8 juillet 1998 : France-Croatie

Publié le 8 juillet 2020 - Bruno Colombari - 1

Après trois échecs en demi-finale de Coupe du monde, l’équipe de France casse enfin le plafond de verre contre une très belle sélection croate qui n’aura plié que sur deux flambées offensives de Lilian Thuram.

9 minutes de lecture

Le contexte

On ne change pas une équipe qui gagne (aux tirs au but après deux heures sans marquer). Aimé Jacquet reconduit donc son équipe victorieuse de l’Italie, avec son 4-3-2-1 qui depuis l’Euro 1996, a prouvé son invulnérabilité (aucun but encaissé en quatre matchs à élimination directe), même si le prix à payer est évidemment élevé : celui de la stérilité en attaque, confirmé contre l’Italie : en près de huit heures de jeu, un seul but a été marqué (celui de Blanc contre le Paraguay à Lens).

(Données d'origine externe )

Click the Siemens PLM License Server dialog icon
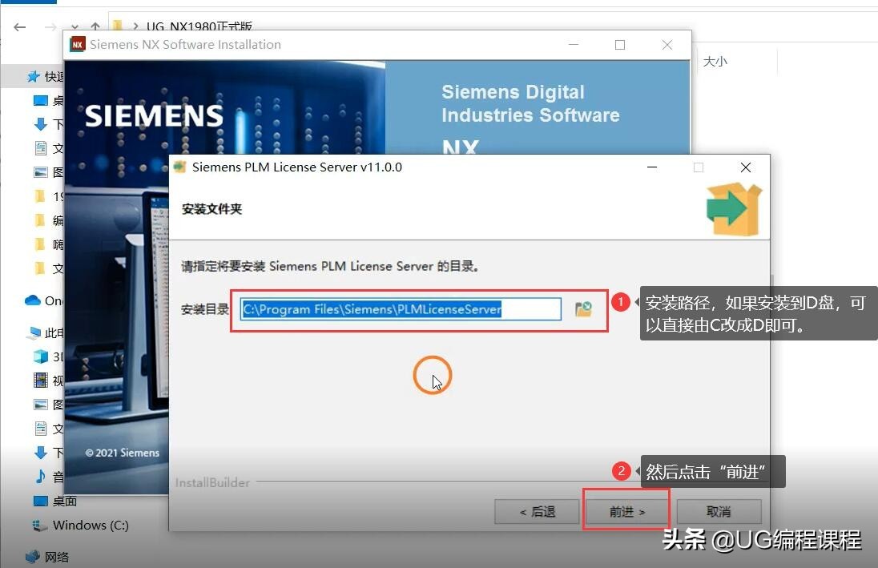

Que vont faire les Bleus face à une équipe croate qui a créé la plus grosse surprise du tour précédant en éjectant du tournoi les champions d’Europe allemands, et par la plus importante marge des quarts de finale (3-0) ? Surtout, et comme en 1984 ou en 1986, l’équipe de France est favorite, ce qui n’était le cas ni en 1958 (face au Brésil) ni en 1982 (contre la RFA). Toute la pression est sur elle, alors que la Croatie, que personne n’attendait aussi haut pour sa première Coupe du monde, a déjà largement rempli sa mission et n’a absolument rien à perdre.

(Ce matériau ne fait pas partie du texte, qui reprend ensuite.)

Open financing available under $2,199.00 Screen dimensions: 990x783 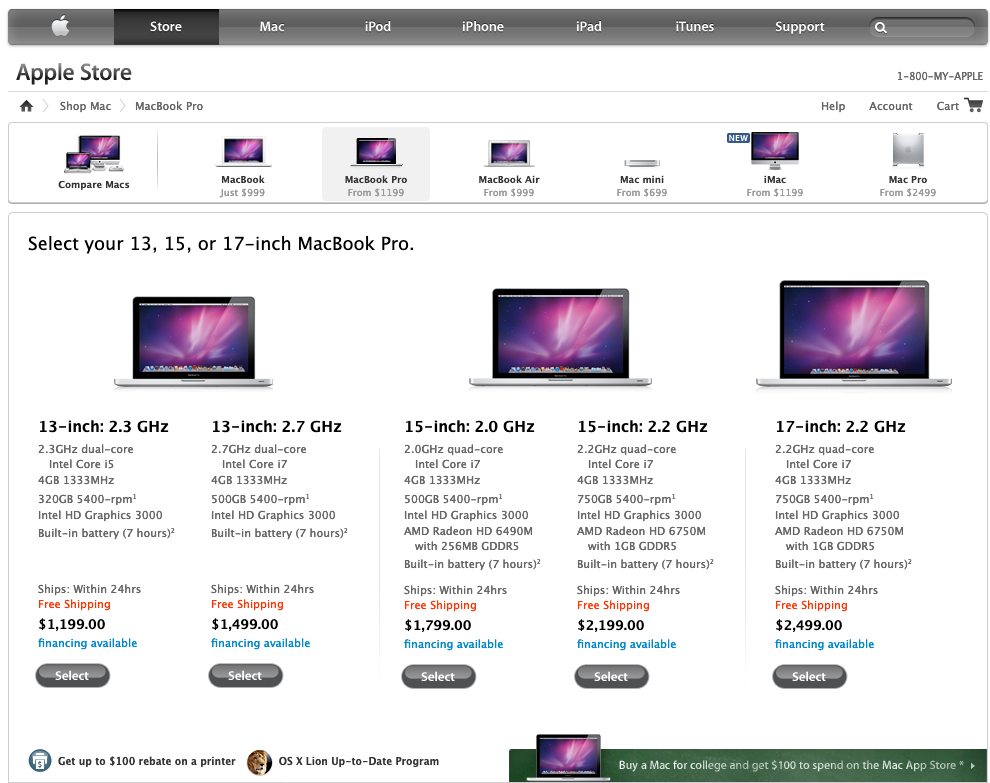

Face donc au « sapin de Noël » mis en place par Aimé Jacquet, avec la défense habituelle (Barthez, Thuram, Blanc, Desailly, Lizarazu), un milieu blindé (Karembeu, Deschamps, Petit), deux meneurs libres (Zidane et Djorkaeff) et une pointe (Guivarc’h), Miroslav Blazevic s’appuie sur ses « Yougoslaves » vétérans du Mondial 1990 (Prosinecki, Suket et Jarni) auquel on peut ajouter Boban, lui aussi ancien joueur de la Yougoslavie. Lui aussi a son onze-type qui n’a pas bougé par rapport au quart de finale, avec devant le gardien Ladic trois défenseurs (Bilic, Stimac, Simic), un milieu à cinq avec Jarni à gauche et Stanic à droite encadrant Soldo, Asanovic et Boban se partageant l’organisation du jeu, et Šuker et Vlaovic en attaque. Sacré effectif.


 

Le match

Pour la première fois de son histoire, les Français jouent en bleu-bleu-rouge, la Croatie évoluant pour sa part en maillot blanc à damier rouge, short blanc et chaussettes blanches. Dès le début, il est flagrant que les espaces sont très réduits et vite refermés. Aucune des deux équipes ne parvient à enchaîner plus de trois passes d’affilée. Il faut attendre la quatrième minute pour voir une combinaison Thuram-Djorkaeff côté droit toucher Guivarc’h qui talonne à l’entrée de la surface pour Zidane dont le tir est capté par Ladic. La deuxième tentative du numéro 10 français, à la 8e, passe largement au-dessus. Servi par Petit, il tente une tête en position d’avant-centre, encore au-dessus (9e). Puis c’est Deschamps, servi par une judicieuse passe aveugle de Zidane, qui frappe de loin, toujours trop haut (11e).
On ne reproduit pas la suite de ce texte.